Ivanovna, her husband and their children, aged eight, 10 and 17, dressed quickly, grabbed a handful of belongings and initially took refuge in their own basement.
"After 15 minutes, it got quieter, so we ran to our car and drove towards Kharkiv... as fast as we could."
As they drove, they saw missiles "falling everywhere", she said.
When they got to the city to join Ivanovna's mother, they found it too was under fire.
So, once again, the family crowded into a cellar as the strikes rained over them.
After six days, they knew they needed somewhere safer, so they joined hundreds of others in one of the stations.
- Living in the metro -
Two months later, about 700 people are still living in the various metro stations that punctuate Kharkiv.
Close to the Russian border, the city saw heavy fighting at the start of Moscow's offensive but has always remained under Ukrainian control.
"The first week, people slept on top of each other. There was no humanitarian aid. No one understood what was going on," said Iolia, one of the volunteers helping the displaced.
To create a semblance of privacy, the families have divvied up the station's long platform.
Mattresses, blankets, beds, tables and chairs have been brought into the station, while volunteers regularly clean the passageways and ensure the electricity works.
In the calmer moments, the station residents occupy themselves as best as they can. Some read, some sleep, while others talk or pace the alleys.
"Volunteers bring us food three times a day, even hot meals, sweets for the children... gifts, toys, pencils," Ivanovna said.
Sitting on a mattress, one of Ivanovna's daughters explored a large princess castle that just arrived.
For the past month, children have even been able to resume their studies underground, with a mix of face-to-face lessons and online study.
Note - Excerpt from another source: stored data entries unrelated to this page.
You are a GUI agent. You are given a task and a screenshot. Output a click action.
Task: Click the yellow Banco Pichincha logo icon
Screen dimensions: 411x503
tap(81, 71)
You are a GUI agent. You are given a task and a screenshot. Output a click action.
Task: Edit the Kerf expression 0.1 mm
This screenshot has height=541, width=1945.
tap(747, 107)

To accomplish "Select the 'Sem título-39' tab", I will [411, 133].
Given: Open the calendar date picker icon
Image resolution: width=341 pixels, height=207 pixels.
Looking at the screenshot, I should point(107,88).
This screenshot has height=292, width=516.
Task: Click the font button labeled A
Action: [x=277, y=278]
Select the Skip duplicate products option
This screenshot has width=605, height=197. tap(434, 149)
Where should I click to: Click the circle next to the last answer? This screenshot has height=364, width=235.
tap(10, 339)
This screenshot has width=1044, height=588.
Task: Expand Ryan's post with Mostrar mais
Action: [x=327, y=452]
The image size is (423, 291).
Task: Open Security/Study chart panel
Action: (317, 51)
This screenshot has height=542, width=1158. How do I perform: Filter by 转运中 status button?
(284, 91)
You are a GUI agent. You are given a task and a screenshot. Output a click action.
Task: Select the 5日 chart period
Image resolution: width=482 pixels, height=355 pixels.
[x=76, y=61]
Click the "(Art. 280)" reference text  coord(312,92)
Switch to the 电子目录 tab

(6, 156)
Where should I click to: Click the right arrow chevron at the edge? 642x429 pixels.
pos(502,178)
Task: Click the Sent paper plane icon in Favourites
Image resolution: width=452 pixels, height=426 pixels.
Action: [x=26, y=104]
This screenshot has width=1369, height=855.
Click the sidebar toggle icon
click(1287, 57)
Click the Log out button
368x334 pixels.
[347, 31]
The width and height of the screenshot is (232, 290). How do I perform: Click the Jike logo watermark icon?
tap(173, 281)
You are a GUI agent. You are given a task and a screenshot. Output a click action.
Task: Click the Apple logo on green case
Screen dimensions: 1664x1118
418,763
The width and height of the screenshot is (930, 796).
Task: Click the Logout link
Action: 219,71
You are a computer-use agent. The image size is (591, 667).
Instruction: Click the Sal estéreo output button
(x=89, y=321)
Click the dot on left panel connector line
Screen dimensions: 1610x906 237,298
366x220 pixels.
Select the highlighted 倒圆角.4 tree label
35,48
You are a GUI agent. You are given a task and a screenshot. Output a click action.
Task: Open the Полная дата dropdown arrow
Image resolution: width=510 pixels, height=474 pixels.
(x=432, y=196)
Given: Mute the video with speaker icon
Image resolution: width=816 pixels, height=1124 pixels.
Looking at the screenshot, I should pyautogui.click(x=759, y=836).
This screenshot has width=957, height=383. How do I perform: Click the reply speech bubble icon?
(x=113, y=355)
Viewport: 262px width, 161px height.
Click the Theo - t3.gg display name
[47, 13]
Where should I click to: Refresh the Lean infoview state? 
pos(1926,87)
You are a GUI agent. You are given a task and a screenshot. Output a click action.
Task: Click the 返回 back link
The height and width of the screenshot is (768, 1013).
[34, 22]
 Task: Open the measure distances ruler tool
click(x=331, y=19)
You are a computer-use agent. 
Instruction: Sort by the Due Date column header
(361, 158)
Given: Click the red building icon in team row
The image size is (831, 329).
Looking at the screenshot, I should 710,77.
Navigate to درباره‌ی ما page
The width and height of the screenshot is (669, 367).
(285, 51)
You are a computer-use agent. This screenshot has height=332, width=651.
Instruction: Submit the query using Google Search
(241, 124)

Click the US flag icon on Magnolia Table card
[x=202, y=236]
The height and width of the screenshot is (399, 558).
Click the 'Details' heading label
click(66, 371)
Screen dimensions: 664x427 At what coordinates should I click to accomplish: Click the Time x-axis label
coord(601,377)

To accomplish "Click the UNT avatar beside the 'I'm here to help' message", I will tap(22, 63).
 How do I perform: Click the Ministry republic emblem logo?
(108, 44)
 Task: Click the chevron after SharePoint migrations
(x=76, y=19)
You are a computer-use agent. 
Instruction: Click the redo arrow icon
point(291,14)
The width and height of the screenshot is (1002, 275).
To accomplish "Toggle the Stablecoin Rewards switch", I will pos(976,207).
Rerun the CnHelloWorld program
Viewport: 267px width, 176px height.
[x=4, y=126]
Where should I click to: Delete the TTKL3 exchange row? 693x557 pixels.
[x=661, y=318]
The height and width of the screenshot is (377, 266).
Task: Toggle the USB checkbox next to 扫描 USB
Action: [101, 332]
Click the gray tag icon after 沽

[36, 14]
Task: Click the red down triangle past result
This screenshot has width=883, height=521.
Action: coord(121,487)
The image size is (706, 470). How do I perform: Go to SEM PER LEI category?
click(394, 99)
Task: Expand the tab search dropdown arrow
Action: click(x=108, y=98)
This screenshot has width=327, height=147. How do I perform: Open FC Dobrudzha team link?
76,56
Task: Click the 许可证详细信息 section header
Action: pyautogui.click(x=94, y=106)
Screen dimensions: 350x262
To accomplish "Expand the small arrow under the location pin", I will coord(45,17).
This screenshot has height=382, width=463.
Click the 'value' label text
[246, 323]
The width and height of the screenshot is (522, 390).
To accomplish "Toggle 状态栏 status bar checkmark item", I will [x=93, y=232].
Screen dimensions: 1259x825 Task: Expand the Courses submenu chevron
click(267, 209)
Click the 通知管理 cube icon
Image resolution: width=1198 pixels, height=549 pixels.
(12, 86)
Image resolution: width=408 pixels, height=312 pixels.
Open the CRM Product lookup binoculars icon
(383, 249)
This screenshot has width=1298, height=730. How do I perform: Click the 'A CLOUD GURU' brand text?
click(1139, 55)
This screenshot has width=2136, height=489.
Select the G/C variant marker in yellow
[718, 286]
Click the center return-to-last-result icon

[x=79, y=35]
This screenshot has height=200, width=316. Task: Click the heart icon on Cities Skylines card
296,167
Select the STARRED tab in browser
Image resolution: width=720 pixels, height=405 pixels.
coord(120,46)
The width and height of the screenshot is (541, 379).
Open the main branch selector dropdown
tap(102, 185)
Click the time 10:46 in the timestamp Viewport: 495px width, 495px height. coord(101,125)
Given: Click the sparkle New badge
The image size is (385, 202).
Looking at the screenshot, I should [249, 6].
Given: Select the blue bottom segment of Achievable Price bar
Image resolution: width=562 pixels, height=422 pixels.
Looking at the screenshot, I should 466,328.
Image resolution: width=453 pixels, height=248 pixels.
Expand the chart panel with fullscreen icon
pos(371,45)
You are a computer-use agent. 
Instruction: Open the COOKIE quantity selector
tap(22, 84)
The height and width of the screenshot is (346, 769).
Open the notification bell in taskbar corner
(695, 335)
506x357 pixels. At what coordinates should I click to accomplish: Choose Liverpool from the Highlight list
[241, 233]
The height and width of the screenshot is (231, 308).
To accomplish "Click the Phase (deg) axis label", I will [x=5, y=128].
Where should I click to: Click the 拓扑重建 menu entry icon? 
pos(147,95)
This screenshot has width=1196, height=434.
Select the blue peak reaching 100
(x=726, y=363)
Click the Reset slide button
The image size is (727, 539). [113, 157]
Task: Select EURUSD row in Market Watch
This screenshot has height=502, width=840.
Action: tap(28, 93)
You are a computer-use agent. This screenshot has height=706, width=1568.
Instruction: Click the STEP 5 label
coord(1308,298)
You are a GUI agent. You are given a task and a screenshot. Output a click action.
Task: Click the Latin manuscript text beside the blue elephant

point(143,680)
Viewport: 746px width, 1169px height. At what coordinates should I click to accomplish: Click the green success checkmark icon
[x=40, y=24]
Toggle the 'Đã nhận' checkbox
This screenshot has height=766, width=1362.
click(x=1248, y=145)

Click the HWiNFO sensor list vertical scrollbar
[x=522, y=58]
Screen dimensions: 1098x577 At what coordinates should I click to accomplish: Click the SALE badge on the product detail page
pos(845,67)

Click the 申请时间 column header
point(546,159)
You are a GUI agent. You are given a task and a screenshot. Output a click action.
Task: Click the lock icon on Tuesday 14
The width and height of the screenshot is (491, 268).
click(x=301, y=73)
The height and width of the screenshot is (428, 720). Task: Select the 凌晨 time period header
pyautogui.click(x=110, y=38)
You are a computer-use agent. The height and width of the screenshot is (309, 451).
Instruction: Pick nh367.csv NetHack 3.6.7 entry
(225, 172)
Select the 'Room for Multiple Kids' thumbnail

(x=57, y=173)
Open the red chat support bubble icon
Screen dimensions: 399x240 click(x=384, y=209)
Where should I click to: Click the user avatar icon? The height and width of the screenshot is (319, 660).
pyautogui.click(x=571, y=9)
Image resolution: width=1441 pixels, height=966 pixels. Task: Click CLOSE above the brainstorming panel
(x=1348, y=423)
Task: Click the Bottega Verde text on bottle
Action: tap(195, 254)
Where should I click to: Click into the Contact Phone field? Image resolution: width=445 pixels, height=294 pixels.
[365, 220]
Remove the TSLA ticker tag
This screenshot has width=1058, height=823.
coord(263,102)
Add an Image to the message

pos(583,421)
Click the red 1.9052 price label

To keep the residents occupied, volunteers have put on theatre performances, concerts, puppet shows and led physical exercise classes.
"There was an animal show, (as well as) painting and games so that our children could feel better mentally and physically," said Ivanovna.
On the Friday before Easter, volunteers handed out "paska", a traditional bun coated in icing and colourful sprinkles.
But the conflict raging above them is never far away for long.
When the rockets strike, the children still "wake up, tremble and ask for medicine".
"Our life is frightening, difficult. But we wait and we hope," said Ivanovna.
She added that she longs for the day when "all the Russian soldiers leave, when we no longer hear any missile strikes and we no longer see any rockets".